Compile-Time Computation

constexpr functions execute at compile time when possible:

constexpr float db_to_linear(float db) {
    return std::pow(10.0f, db / 20.0f);
}

// Evaluated at compile time
constexpr float gain = db_to_linear(-6.0f);

// Lookup tables computed at compile time
constexpr auto make_sine_table() {
    std::array<float, 1024> table{};
    for (size_t i = 0; i < table.size(); ++i) {
        table[i] = std::sin(2.0f * std::numbers::pi_v<float> * i / table.size());
    }
    return table;
}

constexpr auto sine_table = make_sine_table();
Recommendation: Use constexpr for lookup tables, coefficient calculations, and derived constants.

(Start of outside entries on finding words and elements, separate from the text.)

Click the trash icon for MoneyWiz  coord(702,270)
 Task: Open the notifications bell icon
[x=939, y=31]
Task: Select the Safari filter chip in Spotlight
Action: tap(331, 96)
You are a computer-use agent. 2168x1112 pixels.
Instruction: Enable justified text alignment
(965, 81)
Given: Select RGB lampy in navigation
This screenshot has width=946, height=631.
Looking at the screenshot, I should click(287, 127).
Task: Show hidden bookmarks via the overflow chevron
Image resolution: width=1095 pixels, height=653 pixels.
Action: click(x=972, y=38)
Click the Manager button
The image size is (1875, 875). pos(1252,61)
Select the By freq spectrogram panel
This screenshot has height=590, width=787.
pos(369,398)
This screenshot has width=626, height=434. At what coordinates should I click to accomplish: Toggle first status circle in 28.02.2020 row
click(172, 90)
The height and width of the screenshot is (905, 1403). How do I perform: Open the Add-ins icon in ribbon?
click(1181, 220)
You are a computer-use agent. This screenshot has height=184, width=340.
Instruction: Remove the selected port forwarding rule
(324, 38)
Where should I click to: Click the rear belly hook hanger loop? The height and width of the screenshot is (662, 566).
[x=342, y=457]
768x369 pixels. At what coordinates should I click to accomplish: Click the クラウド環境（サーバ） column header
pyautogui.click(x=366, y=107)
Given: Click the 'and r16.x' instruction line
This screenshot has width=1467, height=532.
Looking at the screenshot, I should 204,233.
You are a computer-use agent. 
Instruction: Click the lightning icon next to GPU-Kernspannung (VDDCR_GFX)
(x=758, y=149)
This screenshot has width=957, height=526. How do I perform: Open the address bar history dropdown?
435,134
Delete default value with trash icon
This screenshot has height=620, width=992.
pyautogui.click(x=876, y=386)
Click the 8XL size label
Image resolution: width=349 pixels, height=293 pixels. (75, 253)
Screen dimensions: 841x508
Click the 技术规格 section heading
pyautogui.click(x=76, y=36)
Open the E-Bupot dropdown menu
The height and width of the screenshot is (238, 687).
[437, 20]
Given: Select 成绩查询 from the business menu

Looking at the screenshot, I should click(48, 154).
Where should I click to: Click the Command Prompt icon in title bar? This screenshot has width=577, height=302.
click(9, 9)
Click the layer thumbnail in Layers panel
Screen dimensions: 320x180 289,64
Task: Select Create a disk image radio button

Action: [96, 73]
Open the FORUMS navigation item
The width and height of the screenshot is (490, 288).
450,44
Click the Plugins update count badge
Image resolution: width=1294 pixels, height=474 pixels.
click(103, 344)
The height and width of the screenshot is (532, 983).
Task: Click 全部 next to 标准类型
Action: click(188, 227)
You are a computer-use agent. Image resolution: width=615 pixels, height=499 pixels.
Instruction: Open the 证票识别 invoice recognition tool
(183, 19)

Example: FIR Filter Implementation

A complete FIR filter implementation demonstrating modern C++ features:

#include <vector>
#include <span>
#include <algorithm>
#include <numeric>

template<std::floating_point T>
class FIRFilter {
    std::vector<T> coefficients_;
    std::vector<T> history_;
    size_t history_index_ = 0;

public:
    explicit FIRFilter(std::span<const T> coefficients)
        : coefficients_(coefficients.begin(), coefficients.end()),
          history_(coefficients.size(), T{0}) {}

    T process_sample(T input) {
        history_[history_index_] = input;
        history_index_ = (history_index_ + 1) % history_.size();

        T output = std::inner_product(
            coefficients_.begin(), coefficients_.end(),
            history_.begin() + history_index_,
            T{0}
        );

        return output;
    }

    void process(std::span<const T> input, std::span<T> output) {
        std::transform(input.begin(), input.end(), output.begin(),
                       [this](T sample) { return process_sample(sample); });
    }

    void reset() {
        std::fill(history_.begin(), history_.end(), T{0});
        history_index_ = 0;
    }
};

// Usage
std::array<float, 64> coeffs = /* ... */;
FIRFilter<float> filter(coeffs);

std::vector<float> input(48000);
std::vector<float> output(48000);
filter.process(input, output);

Example: Lock-Free Buffer Pool

For real-time audio processing, lock-free memory management avoids allocation in the audio callback:

#include <atomic>
#include <array>

template<typename T, size_t BufferSize, size_t PoolSize>
class BufferPool {
    struct Buffer {
        std::array<T, BufferSize> data;
        std::atomic<bool> in_use{false};
    };

    std::array<Buffer, PoolSize> buffers_;

public:
    std::span<T> acquire() {
        for (auto& buffer : buffers_) {
            bool expected = false;
            if (buffer.in_use.compare_exchange_strong(expected, true)) {
                return buffer.data;
            }
        }
        return {};  // Pool exhausted
    }

    void release(std::span<T> buffer) {
        for (auto& buf : buffers_) {
            if (buf.data.data() == buffer.data()) {
                buf.in_use.store(false);
                return;
            }
        }
    }
};

Operator Overloading

Operator overloading enables natural mathematical syntax for domain-specific types:

template<typename T>
class Signal {
    std::vector<T> samples_;

public:
    explicit Signal(size_t n) : samples_(n) {}

    Signal& operator+=(const Signal& other) {
        std::transform(std::execution::par_unseq,
                       samples_.begin(), samples_.end(),
                       other.samples_.begin(),
                       samples_.begin(),
                       std::plus{});
        return *this;
    }

    Signal operator+(const Signal& other) const {
        Signal result(*this);
        result += other;
        return result;
    }
};

// Mathematical notation
Signal<float> output = (input1 + input2) * 0.5f;
Recommendation: Overload operators for domain-specific types when it improves code clarity.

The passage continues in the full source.